## DOCUMENT EXTRACT
* BEGIN *

The invention is described in terms of the vapor phase transport of phosphorus oxide, arsenic oxide, and antimony oxide for lack of a clear understanding of the dopant species is vaporized from the solid dopant source. Accordingly, this term includes whatever dopant-containing species is responsible for the transport effect. Similarly, the diffusion process is discussed in terms of phosphorus, antimony or arsenic diffusion into the silicon semiconductor for lack of a clear understanding the dopant species actually being diffused. Accordingly, this term includes whatever dopant-containing species is responsible for the diffusion doping effect.

The dopant is deposited from the vapor phase on the surface of the silicon semiconductor and diffuses to a controlled depth with the silicon wafer. The concentration and depth of the junction is proportional to the time and temperature of the doping and diffusing process.

The composition of the support is not particularly critical as long as it is inert and dimensionally stable under doping conditions, and is sufficiently porous to contain at least about 20 parts of aluminum metaphosphate, arsenic oxide, or antimony oxide per 100 parts of support and provide a vapor phase enriched in phosphorus oxide, antimony oxide, or arsenic oxide at commercial doping temperatures in the range of about 850C. to about 1250C. The support must be rigid and dimensionally stable at the doping temperatures so that deformation is not a problem. In that this doping technique employs a planar dopant source, dimensional stability of the dopant source is of the utmost importance in achieving uniformity of dopant distribution on the surface of the silicon semiconductor.

It has been found that porous refractory supports having a volume porosity in the range of about 30% to 80% and preferably in the range of 40% to 60% are quite suitable for the present purposes. The pore size of 4 the support is critical in that they should not be so small as to restrict or block the generation of the phosphorus oxide, arsenic oxide, or antimony oxide enriched vapor phase. Average pore size diameter in the range of about 1 micron to about 10 microns is suitable for most applications.

The porous support can be formed by compacting and sintering refractory oxide powders such as stabilized zirconia powder, alumina powders, silica powders, thoria and the like.

The porous, inert, rigid, dimensionally stable refractory support can be prepared by compacting porous refractory oxide powders to form a green compact of the desired configuration. The green compacts are then fired for a time and at a temperature sufficient for sintering to yield the porous, inert, rigid, dimensionally stable refractory support. The sintering should not be at a temperature or for a time which would cause collapsing or coalescing of the particles to form a non-porous body. A convenient indication of the degree of sintering is a comparison of the actual density of the fired compact as compared to the theoretical density of the oxide being fired.

The refractory metal oxides can be selected from any of those oxides well-known in the art such as alumina, silica, thoria, stabilized (e.g., stabilized with MgO) zirconia, of which alumina is preferred for efficiency and economy.

* END *

## EXERCISE REQUIREMENTS
#1 Answer from the doping text:
(a) What range of commercial doping temperatures does it give?
(b) What volume porosity range does it name as preferred?
(c) Which refractory metal oxide does it prefer?
#2 Extract everything from "The porous support" down to "and the like." in the doping text.

## AVAILABLE DATA
* BEGIN *

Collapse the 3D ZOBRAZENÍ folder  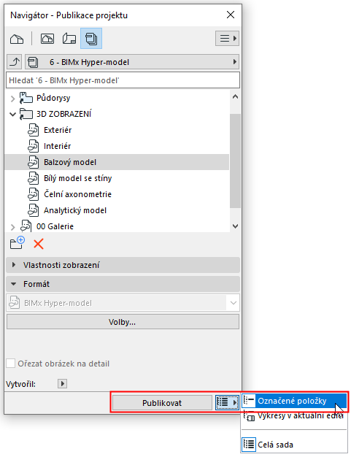click(12, 114)

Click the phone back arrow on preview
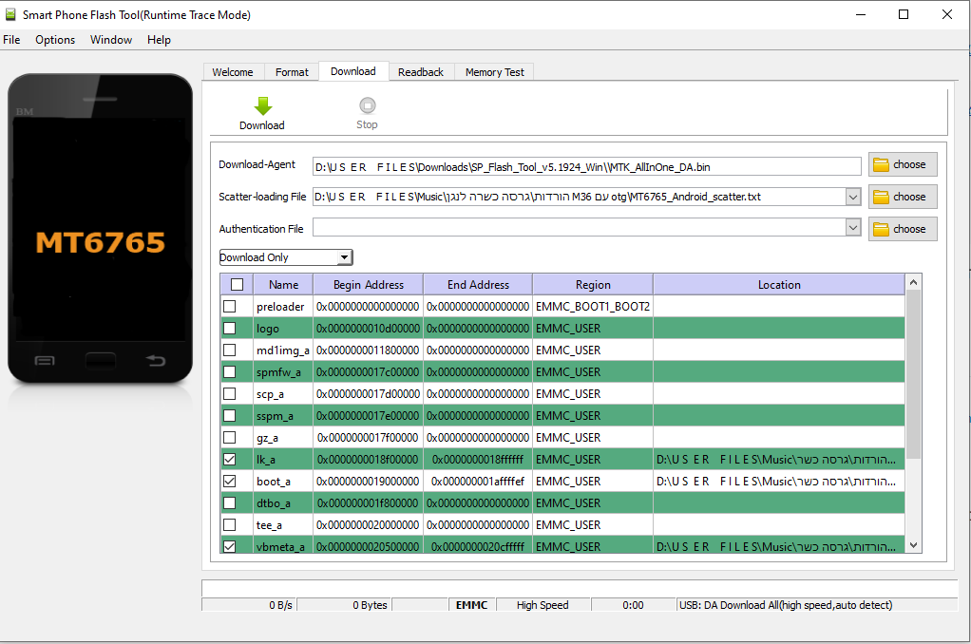(x=155, y=360)
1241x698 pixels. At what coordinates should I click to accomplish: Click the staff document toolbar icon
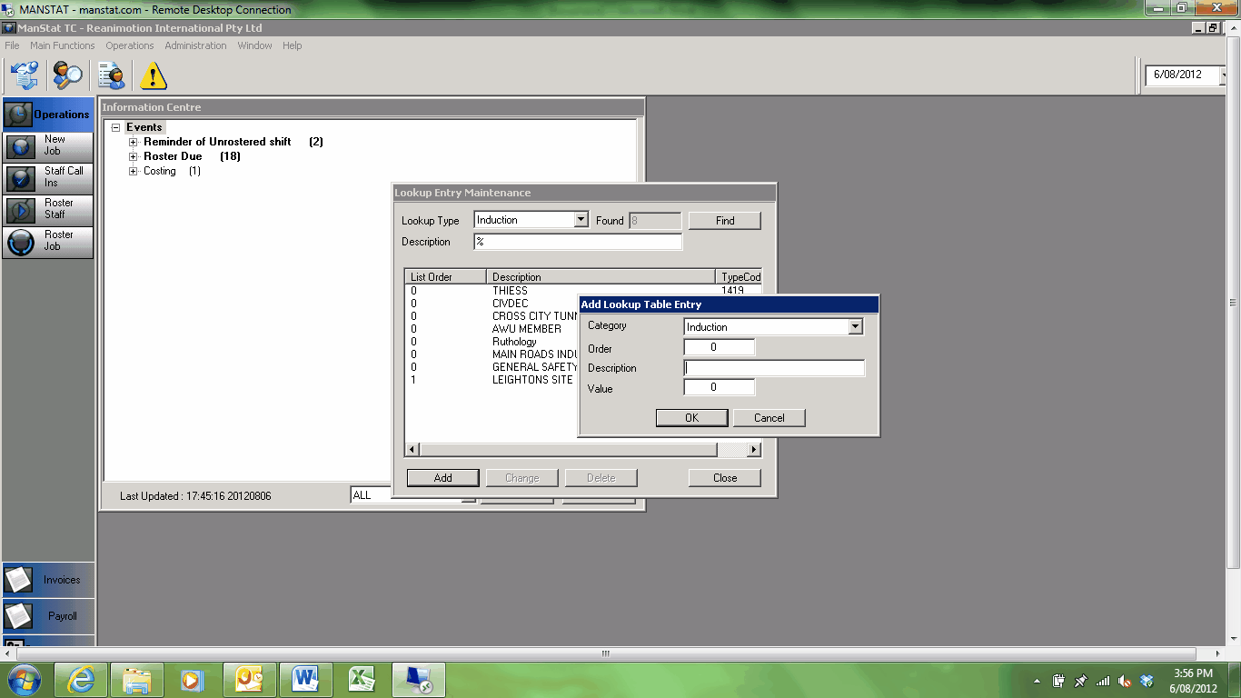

* END *

## EXERCISE SOLUTIONS
#1
(a) About 850C. to about 1250C.
(b) 40% to 60%
(c) Alumina

#2
The porous support can be formed by compacting and sintering refractory oxide powders such as stabilized zirconia powder, alumina powders, silica powders, thoria and the like.